= WORK REQUIRED =
Would you please print exactly the lines that run from the one with "Image resolution: width=359" to the last line of the data, both included, without any pictures?

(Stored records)
————

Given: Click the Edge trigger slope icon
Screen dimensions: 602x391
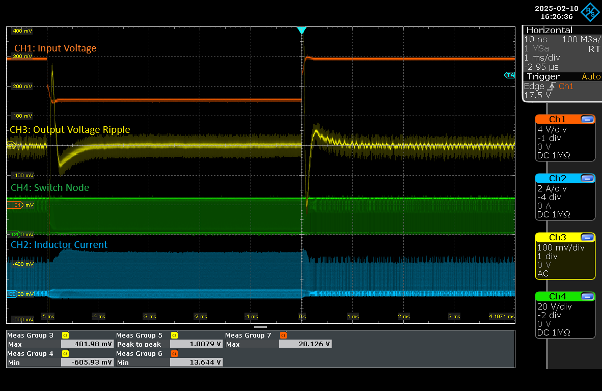Looking at the screenshot, I should (551, 86).
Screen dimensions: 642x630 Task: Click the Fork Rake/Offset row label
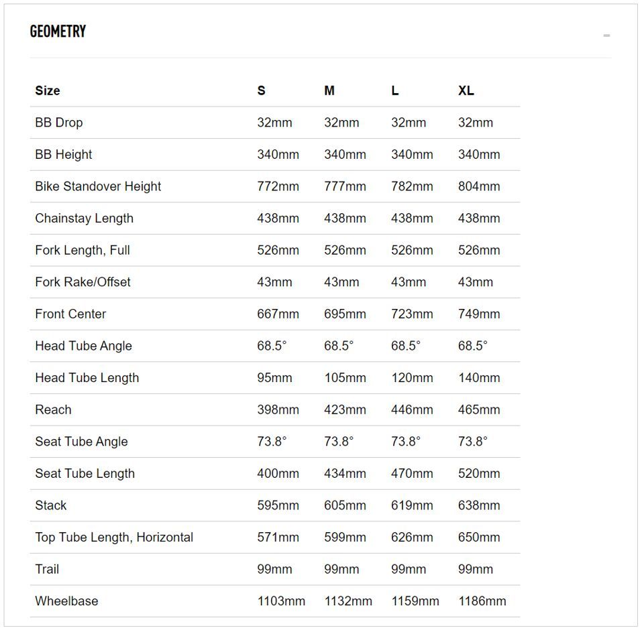coord(83,282)
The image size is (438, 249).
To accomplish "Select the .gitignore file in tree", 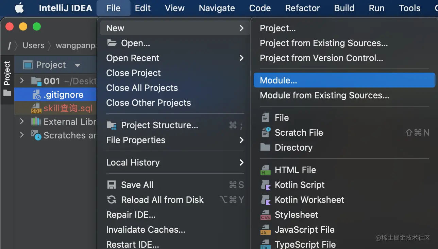I will click(63, 95).
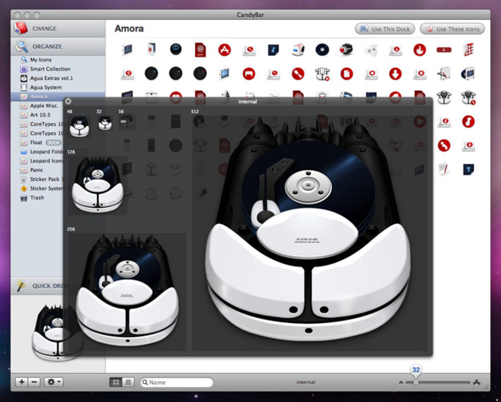Open the gear action menu
Screen dimensions: 501x402
[x=53, y=382]
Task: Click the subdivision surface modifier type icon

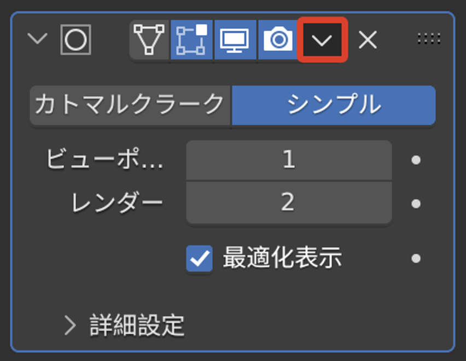Action: (76, 39)
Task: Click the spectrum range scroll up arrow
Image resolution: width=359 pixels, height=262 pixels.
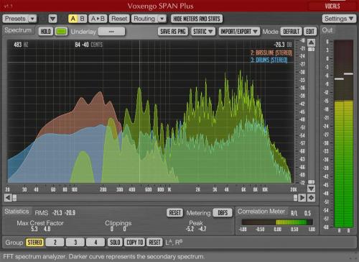Action: pos(311,43)
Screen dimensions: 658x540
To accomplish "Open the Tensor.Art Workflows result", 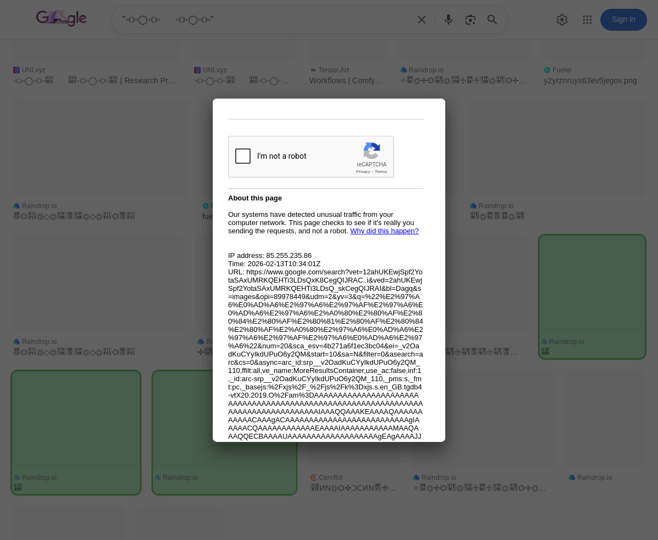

————

= RESULT OF THIS TASK =
Image resolution: width=359 pixels, height=262 pixels.
Action: pos(311,43)
Screen dimensions: 658x540
To accomplish "Open the Tensor.Art Workflows result", 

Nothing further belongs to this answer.